Design Society Mr Dave Rowley, Director of Education for the Bloodhound SSC Project

0 to 1050mph in 40 seconds. Taken over a timed mile at Hakskeen Pan in the Northern Cape of South Africa, and due to be running and breaking the record in 2012, this is the speed that the Bloodhound SSC aims to achieve. It will be only the second land-speed vehicle to break the sound barrier (the first being Thrust SSC, driven by Andy Green [also the Bloodhound’s driver], which reached 763mph in 1997), and has plunged the engineers designing the car into previously unchartered waters in the areas of Aeronautical design and Computational Fluid Dynamics, amongst other fields. Take, for example, the Bloodhound’s wheels, which are to be machined from solid titanium, in order to withstand radial acceleration of up to 50,000g. The car’s structure must also be able to withstand the dynamic air pressure found at top speed, which is around 12 tonnes per square metre!

New manufacturing processes and composites have been developed to cope with these forces and to build the Bloodhound, which will be assembled at its ‘home base’ in Bristol city. For a car whose hybrid rocket (the largest in the UK), and EJ200 jet engine provide together an output of around 130,000eHP (equivalent to the power of 180 F1 racing cars) and around 47,500lb of thrust, the Bloodhound will most likely become an engineering marvel.

The talk itself was delivered brilliantly, with Mr.
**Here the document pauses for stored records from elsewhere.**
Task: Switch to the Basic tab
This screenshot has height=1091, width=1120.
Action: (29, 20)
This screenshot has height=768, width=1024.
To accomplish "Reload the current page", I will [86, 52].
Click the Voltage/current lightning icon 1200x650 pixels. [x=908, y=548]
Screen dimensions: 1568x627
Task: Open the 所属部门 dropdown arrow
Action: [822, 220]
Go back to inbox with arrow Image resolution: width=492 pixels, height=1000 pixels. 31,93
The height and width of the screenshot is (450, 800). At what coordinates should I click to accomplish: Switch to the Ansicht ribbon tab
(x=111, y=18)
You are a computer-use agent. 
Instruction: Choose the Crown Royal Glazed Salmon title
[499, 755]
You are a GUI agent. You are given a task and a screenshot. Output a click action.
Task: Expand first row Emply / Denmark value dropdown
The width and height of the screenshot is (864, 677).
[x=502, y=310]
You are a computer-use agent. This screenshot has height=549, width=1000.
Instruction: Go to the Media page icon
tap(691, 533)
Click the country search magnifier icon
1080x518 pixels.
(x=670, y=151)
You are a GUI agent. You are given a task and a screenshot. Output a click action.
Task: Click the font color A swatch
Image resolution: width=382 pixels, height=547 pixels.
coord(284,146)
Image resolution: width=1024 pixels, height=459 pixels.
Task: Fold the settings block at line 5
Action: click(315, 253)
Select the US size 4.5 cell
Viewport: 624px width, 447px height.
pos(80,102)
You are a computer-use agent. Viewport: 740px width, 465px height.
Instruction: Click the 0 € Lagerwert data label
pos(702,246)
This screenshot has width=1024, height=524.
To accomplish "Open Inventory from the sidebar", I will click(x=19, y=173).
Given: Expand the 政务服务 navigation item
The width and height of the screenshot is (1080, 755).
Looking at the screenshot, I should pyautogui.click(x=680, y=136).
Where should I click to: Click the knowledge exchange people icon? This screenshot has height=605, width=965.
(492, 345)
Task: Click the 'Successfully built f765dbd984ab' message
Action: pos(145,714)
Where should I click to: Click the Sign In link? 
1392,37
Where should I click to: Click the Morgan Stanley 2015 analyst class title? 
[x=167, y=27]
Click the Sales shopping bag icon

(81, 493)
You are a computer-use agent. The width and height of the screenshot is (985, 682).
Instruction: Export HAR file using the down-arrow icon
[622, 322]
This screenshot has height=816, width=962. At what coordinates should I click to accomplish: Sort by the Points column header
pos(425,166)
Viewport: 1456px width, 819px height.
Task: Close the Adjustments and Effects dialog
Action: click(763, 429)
Rowley taking the boys though the project’s aims, the challenges facing it, Bloodhound’s competitors, and the global search for a decent land-speed track. He explained that the main objective of the project consists of three individual aims. The first is to create a national surge in the popularity of Science Technology, Engineering, and Mathematics (STEM) subjects. The second is to create an iconic project requiring extreme research and technology, whilst simultaneously providing the means to enable the student population to join in the adventure, and thirdly, achieve the first 1000mph record on land.

Regardless, I don’t doubt that many in the engineering world will be greatly looking forward to when the Bloodhound finally starts up its engines and smashes its way into the record books. But until then, we can only wait and look forward to what is promising to be not just an engineering adventure, but also an engineering exploration into both future technologies, and into uncovering the knowledge needed for any further supersonic attempts.